- Exercise requirements -
Each line below must be set down exactly as it stands.

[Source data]
Segment Open
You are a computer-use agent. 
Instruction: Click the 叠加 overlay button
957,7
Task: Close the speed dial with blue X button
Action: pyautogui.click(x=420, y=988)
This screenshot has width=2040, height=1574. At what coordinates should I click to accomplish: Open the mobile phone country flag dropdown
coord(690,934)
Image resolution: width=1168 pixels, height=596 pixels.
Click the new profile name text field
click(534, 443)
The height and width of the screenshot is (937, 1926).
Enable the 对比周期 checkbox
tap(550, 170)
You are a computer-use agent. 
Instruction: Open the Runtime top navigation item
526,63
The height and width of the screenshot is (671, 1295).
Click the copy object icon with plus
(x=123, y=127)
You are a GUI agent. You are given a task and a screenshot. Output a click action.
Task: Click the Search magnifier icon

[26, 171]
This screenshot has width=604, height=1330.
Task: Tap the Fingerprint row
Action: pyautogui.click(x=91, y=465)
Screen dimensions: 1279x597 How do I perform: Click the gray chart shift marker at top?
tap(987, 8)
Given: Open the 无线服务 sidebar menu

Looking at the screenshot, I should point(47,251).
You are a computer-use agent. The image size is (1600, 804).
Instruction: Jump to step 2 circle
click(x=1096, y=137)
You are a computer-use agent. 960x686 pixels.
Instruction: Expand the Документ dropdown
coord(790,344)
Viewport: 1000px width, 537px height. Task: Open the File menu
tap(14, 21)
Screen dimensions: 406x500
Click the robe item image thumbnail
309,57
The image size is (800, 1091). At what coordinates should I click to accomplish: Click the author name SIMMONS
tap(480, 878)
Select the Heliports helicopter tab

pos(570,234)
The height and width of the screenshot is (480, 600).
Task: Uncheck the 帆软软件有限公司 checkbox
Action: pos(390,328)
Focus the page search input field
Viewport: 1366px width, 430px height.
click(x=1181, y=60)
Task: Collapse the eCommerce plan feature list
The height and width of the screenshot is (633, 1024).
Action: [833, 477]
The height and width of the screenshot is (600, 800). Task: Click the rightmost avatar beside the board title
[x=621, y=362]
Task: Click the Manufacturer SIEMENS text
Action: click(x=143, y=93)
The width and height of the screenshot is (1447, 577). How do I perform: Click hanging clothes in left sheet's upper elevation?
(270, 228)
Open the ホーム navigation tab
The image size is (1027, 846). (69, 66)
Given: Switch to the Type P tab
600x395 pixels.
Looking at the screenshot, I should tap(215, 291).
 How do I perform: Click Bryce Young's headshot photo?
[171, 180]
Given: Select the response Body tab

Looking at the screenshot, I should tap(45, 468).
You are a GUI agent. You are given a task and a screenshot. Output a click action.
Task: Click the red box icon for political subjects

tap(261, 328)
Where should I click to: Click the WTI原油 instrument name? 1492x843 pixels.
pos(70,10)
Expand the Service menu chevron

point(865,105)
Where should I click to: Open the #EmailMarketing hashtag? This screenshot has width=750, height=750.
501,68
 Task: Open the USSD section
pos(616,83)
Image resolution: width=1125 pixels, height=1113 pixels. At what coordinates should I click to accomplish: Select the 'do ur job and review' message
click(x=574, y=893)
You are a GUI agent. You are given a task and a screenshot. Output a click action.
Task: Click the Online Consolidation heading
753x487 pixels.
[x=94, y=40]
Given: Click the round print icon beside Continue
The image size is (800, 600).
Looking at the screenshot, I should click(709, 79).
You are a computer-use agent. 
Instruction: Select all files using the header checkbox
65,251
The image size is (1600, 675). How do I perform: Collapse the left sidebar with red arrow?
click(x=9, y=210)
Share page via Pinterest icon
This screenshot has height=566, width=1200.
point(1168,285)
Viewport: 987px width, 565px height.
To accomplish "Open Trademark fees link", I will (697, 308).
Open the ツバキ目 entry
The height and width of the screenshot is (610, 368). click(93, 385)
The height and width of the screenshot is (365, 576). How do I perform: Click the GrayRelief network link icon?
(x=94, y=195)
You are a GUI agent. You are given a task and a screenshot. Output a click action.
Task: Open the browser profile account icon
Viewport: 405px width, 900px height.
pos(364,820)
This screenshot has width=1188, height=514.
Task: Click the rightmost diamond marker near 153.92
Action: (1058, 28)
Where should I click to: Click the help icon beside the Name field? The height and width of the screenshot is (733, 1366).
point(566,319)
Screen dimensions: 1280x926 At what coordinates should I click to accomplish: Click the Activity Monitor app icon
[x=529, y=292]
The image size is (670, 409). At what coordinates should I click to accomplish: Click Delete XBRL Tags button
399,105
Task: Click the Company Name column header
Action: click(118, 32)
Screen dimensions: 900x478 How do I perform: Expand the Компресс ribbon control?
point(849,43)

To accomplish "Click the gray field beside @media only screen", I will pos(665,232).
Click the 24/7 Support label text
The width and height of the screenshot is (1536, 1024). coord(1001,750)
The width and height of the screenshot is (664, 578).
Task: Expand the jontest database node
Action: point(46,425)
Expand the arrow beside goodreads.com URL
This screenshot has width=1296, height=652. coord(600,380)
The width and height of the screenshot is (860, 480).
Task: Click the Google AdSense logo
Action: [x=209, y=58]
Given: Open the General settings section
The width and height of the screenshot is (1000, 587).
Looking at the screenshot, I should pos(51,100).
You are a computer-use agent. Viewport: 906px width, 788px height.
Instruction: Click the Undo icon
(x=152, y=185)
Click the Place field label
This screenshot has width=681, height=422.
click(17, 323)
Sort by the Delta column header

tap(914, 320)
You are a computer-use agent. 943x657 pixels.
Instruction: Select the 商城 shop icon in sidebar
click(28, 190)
Segment Closed
- Final answer -
You are a computer-use agent. 
Instruction: Click the 叠加 overlay button
957,7
Task: Close the speed dial with blue X button
Action: pyautogui.click(x=420, y=988)
This screenshot has width=2040, height=1574. At what coordinates should I click to accomplish: Open the mobile phone country flag dropdown
coord(690,934)
Image resolution: width=1168 pixels, height=596 pixels.
Click the new profile name text field
click(534, 443)
The height and width of the screenshot is (937, 1926).
Enable the 对比周期 checkbox
tap(550, 170)
You are a computer-use agent. 
Instruction: Open the Runtime top navigation item
526,63
The height and width of the screenshot is (671, 1295).
Click the copy object icon with plus
(x=123, y=127)
You are a GUI agent. You are given a task and a screenshot. Output a click action.
Task: Click the Search magnifier icon

[26, 171]
This screenshot has width=604, height=1330.
Task: Tap the Fingerprint row
Action: pyautogui.click(x=91, y=465)
Screen dimensions: 1279x597 How do I perform: Click the gray chart shift marker at top?
tap(987, 8)
Given: Open the 无线服务 sidebar menu

Looking at the screenshot, I should point(47,251).
You are a computer-use agent. The image size is (1600, 804).
Instruction: Jump to step 2 circle
click(x=1096, y=137)
You are a computer-use agent. 960x686 pixels.
Instruction: Expand the Документ dropdown
coord(790,344)
Viewport: 1000px width, 537px height. Task: Open the File menu
tap(14, 21)
Screen dimensions: 406x500
Click the robe item image thumbnail
309,57
The image size is (800, 1091). At what coordinates should I click to accomplish: Click the author name SIMMONS
tap(480, 878)
Select the Heliports helicopter tab

pos(570,234)
The height and width of the screenshot is (480, 600).
Task: Uncheck the 帆软软件有限公司 checkbox
Action: pos(390,328)
Focus the page search input field
Viewport: 1366px width, 430px height.
click(x=1181, y=60)
Task: Collapse the eCommerce plan feature list
The height and width of the screenshot is (633, 1024).
Action: [833, 477]
The height and width of the screenshot is (600, 800). Task: Click the rightmost avatar beside the board title
[x=621, y=362]
Task: Click the Manufacturer SIEMENS text
Action: click(x=143, y=93)
The width and height of the screenshot is (1447, 577). How do I perform: Click hanging clothes in left sheet's upper elevation?
(270, 228)
Open the ホーム navigation tab
The image size is (1027, 846). (69, 66)
Given: Switch to the Type P tab
600x395 pixels.
Looking at the screenshot, I should tap(215, 291).
 How do I perform: Click Bryce Young's headshot photo?
[171, 180]
Given: Select the response Body tab

Looking at the screenshot, I should tap(45, 468).
You are a GUI agent. You are given a task and a screenshot. Output a click action.
Task: Click the red box icon for political subjects

tap(261, 328)
Where should I click to: Click the WTI原油 instrument name? 1492x843 pixels.
pos(70,10)
Expand the Service menu chevron

point(865,105)
Where should I click to: Open the #EmailMarketing hashtag? This screenshot has width=750, height=750.
501,68
 Task: Open the USSD section
pos(616,83)
Image resolution: width=1125 pixels, height=1113 pixels. At what coordinates should I click to accomplish: Select the 'do ur job and review' message
click(x=574, y=893)
You are a GUI agent. You are given a task and a screenshot. Output a click action.
Task: Click the Online Consolidation heading
753x487 pixels.
[x=94, y=40]
Given: Click the round print icon beside Continue
The image size is (800, 600).
Looking at the screenshot, I should click(709, 79).
You are a computer-use agent. 
Instruction: Select all files using the header checkbox
65,251
The image size is (1600, 675). How do I perform: Collapse the left sidebar with red arrow?
click(x=9, y=210)
Share page via Pinterest icon
This screenshot has height=566, width=1200.
point(1168,285)
Viewport: 987px width, 565px height.
To accomplish "Open Trademark fees link", I will (697, 308).
Open the ツバキ目 entry
The height and width of the screenshot is (610, 368). click(93, 385)
The height and width of the screenshot is (365, 576). How do I perform: Click the GrayRelief network link icon?
(x=94, y=195)
You are a GUI agent. You are given a task and a screenshot. Output a click action.
Task: Open the browser profile account icon
Viewport: 405px width, 900px height.
pos(364,820)
This screenshot has width=1188, height=514.
Task: Click the rightmost diamond marker near 153.92
Action: (1058, 28)
Where should I click to: Click the help icon beside the Name field? The height and width of the screenshot is (733, 1366).
point(566,319)
Screen dimensions: 1280x926 At what coordinates should I click to accomplish: Click the Activity Monitor app icon
[x=529, y=292]
The image size is (670, 409). At what coordinates should I click to accomplish: Click Delete XBRL Tags button
399,105
Task: Click the Company Name column header
Action: click(118, 32)
Screen dimensions: 900x478 How do I perform: Expand the Компресс ribbon control?
point(849,43)

To accomplish "Click the gray field beside @media only screen", I will pos(665,232).
Click the 24/7 Support label text
The width and height of the screenshot is (1536, 1024). coord(1001,750)
The width and height of the screenshot is (664, 578).
Task: Expand the jontest database node
Action: point(46,425)
Expand the arrow beside goodreads.com URL
This screenshot has width=1296, height=652. coord(600,380)
The width and height of the screenshot is (860, 480).
Task: Click the Google AdSense logo
Action: [x=209, y=58]
Given: Open the General settings section
The width and height of the screenshot is (1000, 587).
Looking at the screenshot, I should pos(51,100).
You are a computer-use agent. Viewport: 906px width, 788px height.
Instruction: Click the Undo icon
(x=152, y=185)
Click the Place field label
This screenshot has width=681, height=422.
click(17, 323)
Sort by the Delta column header

tap(914, 320)
You are a computer-use agent. 943x657 pixels.
Instruction: Select the 商城 shop icon in sidebar
click(28, 190)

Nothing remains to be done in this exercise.